Hiérarchie et castes en Inde
Cette étude de cas illustre les problèmes récurrents rencontrés par de nombreuses entreprises étrangères en Inde.
Décision centrale vs dynamiques locales en Inde
Cette étude de cas vise à illustrer les problèmes récurrents rencontrés par de nombreuses entreprises étrangères en Inde s’agissant des ajustements de leurs stratégies économiques aux réalités de terrain. Bien que s’insérant dans un contexte rural, cette étude de cas illustre les fréquents décalages constatés entre management centralisé, guidé par les impératifs d’optimisation et d’efficacité, et perspectives endogènes ancrées, elles, dans un réseau de solidarités et de relations sociales souvent premières et souterraines. De là, elle nous permettra d’entrevoir des pistes d’intégration des logiques culturelles locales aux grandes politiques managériales.
Contexte
Au début des années 1970, le gouvernement d’Indira Gandhi lance un ambitieux programme d’indépendance alimentaire. Cette politique de transformation des campagnes vise deux objectifs :
- Introduire les principes et techniques de la révolution verte sur les moyennes et grandes exploitations agricoles (irrigation, mécanisation, emploi de variétés à haut rendement, d’intrants et de pesticides).
- Aider financièrement les petits propriétaires, majoritairement issus des basses castes, afin de les pourvoir d’animaux de trait et d’araires pour mettre en culture les champs que la réforme foncière leur avait octroyés après l’indépendance.
Pour les petits propriétaires, l’objectif est de favoriser l’émancipation des plus fragiles en réduisant leur dépendance traditionnelle à l’égard des castes dominantes1 dans les villages où ses dernières contrôlent l’accès aux ressources et aux produits de la terre.
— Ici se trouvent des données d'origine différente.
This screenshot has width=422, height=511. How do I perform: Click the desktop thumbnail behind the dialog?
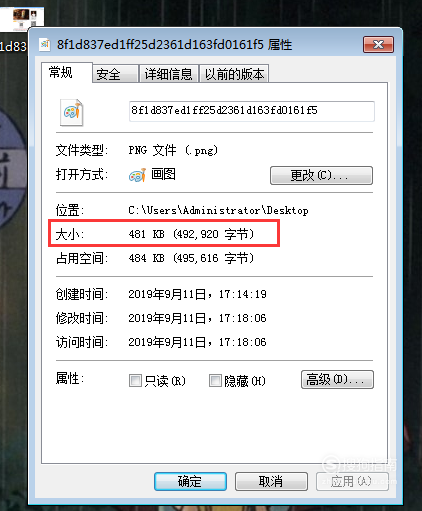[x=22, y=16]
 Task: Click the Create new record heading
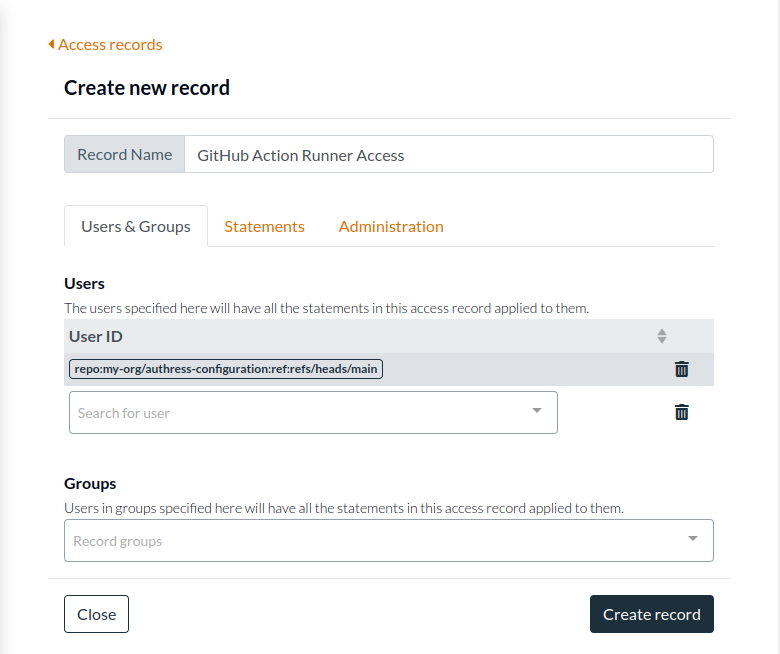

En effet, les droits sur le sol et le système des castes découragent l’émergence des groupes subalternes par la reproduction des élites locales, lesquelles trouvent leur intérêt dans l’exploitation économique des premiers (notamment en leur prêtant de l’argent). Les basses castes, pour leur part, empruntent auprès de leurs maîtres l’argent nécessaire pour vivre et cultiver leurs terres tout en exerçant pour leurs soins toutes tâches utiles, dont les activités socialement et rituellement infâmantes (ex : vidangeurs, balayeurs, prêtres funéraires, corroyeurs…)2.
A la faveur de ce programme étatique volontariste, de nombreux paysans deviennent donc des agriculteurs en capacité de vivre de leurs propres cultures et peuvent s’affranchir financièrement des castes dominantes. En théorie, du moins…
Au bout de quelques années, lorsque les agents gouvernementaux reviennent sur le terrain et alors que les débuts de ce grand plan de développement rural semblaient prometteurs, les résultats s’avèrent mitigés. Contre toute attente, un grand nombre de ces petits paysans ont cédé leurs animaux et leurs araires, de leur plein gré semble-t-il, pour retrouver la tutelle de leurs anciens "maîtres". Par conséquent, ils ont aussi perdu le pouvoir de cultiver leurs champs sauf à emprunter leurs outils de production à leurs maîtres, lorsque leurs terres n’ont pas été gagées auprès d’usuriers ou vendues.
Questions
Quels mécanismes ont œuvré à contrer cette initiative gouvernementale ? En particulier, quel rôle l’institution de la caste a-t-elle pu jouer ?
A propos des populations rurales, quoi penser de cet « échec » ?
Imperméabilité au changement ?
Manque de « bon sens », de rationalité économique ?
Quels enseignements tirer d’une telle expérience pour mieux prendre en compte les dynamiques sociales et les logiques contextuelles à l’œuvre dans les processus de changements et acculturer les politiques globales aux perspectives endogènes ?
1 Pour qu’une caste soit dominante, elle doit posséder une part substantielle de la terre arable disponible localement, être numériquement importante et occuper une position assez élevée dans la hiérarchie locale.
2 En Inde, les notions d’impuretés permanente et passagère sont liées à l’irruption de certaines matières organiques dans le quotidien. Sont considérés comme physiquement et surtout symboliquement polluants les contacts avec tous les fluides corporels et les corps en décomposition. De là, la spécialisation professionnelle (au principe du système des castes) dans des activités ayant pour caractéristique de mettre le travailleur en présence répétée de sources de souillure charge la condition de la personne concernée d’un fort stigmate social. Du fait du caractère traditionnel de la profession, l’impureté massive contractée dans l’exercice des tâches polluantes est considérée comme intrinsèque aux castes qui les exercent.